Лев Павлинец называет себя москвичом, хотя родители вывезли его из Москвы в 1919 году в Сербию, когда ему был всего лишь год от роду. Его родители – люди благородного сословия, дали сыну начатки хорошего образования, но когда Левушке было десять лет, он переболел тяжелой болезнью. Выжил, но так и остался на всю жизнь – Левушкой.
Ему уже скоро девяносто. Левушку любят все в монастыре, особенно семинаристы. Летом, порою, он может наломать веток сирени и засунуть их себе под пиджак, чтобы быть похожим на куст. Он – монастырский дурачок, но… не так прост.

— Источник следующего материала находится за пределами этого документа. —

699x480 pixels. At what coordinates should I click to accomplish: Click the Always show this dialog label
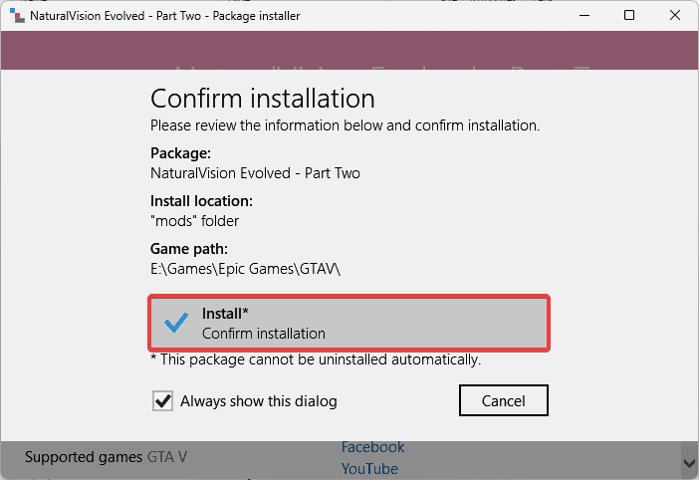(x=258, y=401)
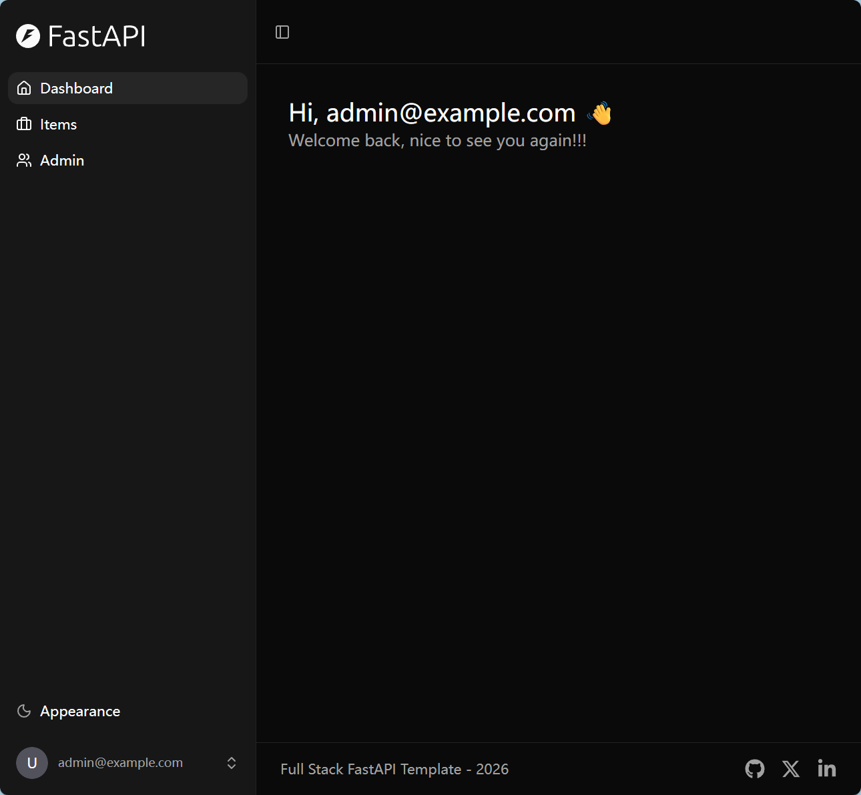Click the FastAPI lightning bolt logo icon
This screenshot has width=861, height=795.
[x=28, y=36]
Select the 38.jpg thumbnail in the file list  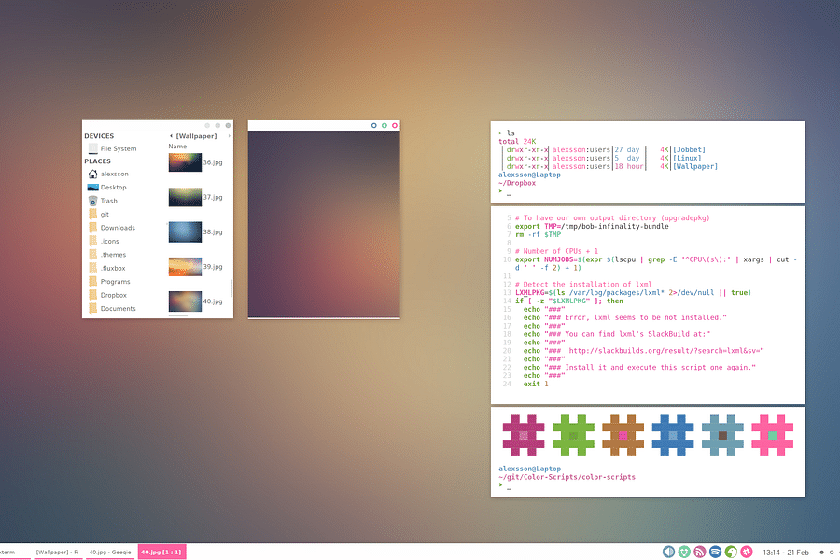pos(184,230)
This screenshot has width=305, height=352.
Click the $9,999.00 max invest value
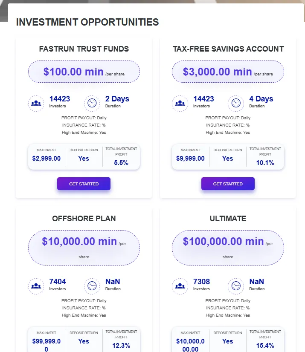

– Левушка, что самое главное в жизни? – спрашивает его Андрей.
– Вера в Бога и спасение.
– А как спасаться?
Левушка смеется:
– Мячиком. Мячик катится по дороге и прикатится в Царствие Небесное, – ударив о землю посохом, он уходит.
Без Левушки Джорданвилль – не Джорданвилль. Левушка несет трудовые послушания по столовой, встречает паломников и заводит с ними разговор на излюбленные темы: про женитьбу, про то, что умер друг Полкан (собака), спрашивает, не карпаторосс ли имярек и т. д. Иногда произносит загадочные, только ему понятные фразы.
– Он под рубашкой носит несколько тяжелых крестов, – говорит Андрей, глядя Левушке вслед. – Ты о чем задумался?
– Да так… Меня мигрени замучили. А он сказал, что у меня голова не в порядке…
* * *
Сутки, как я в Джорданвилле. Всего лишь сутки. И вдруг ловлю себя на мысли, что множество неотложных дел, оставленных в Нью-Йорке: забота о хлебе насущном, многочисленные встречи, срочные телефонные звонки, сумасшедшая переписка по интернету, отнимающая уйму времени, – зачем мне все это?! Суета-сует, да и только.
* * *
Выходим за монастырские ворота. Под ботинками поскрипывает снежок. Входим в лес. Тишина. На поляне лежат еще не распиленные деревья и несколько вязанок дров. Впереди – озеро.
– А что это за палатка? – спрашиваю, показывая на странную синюю палатку на противоположном берегу озера.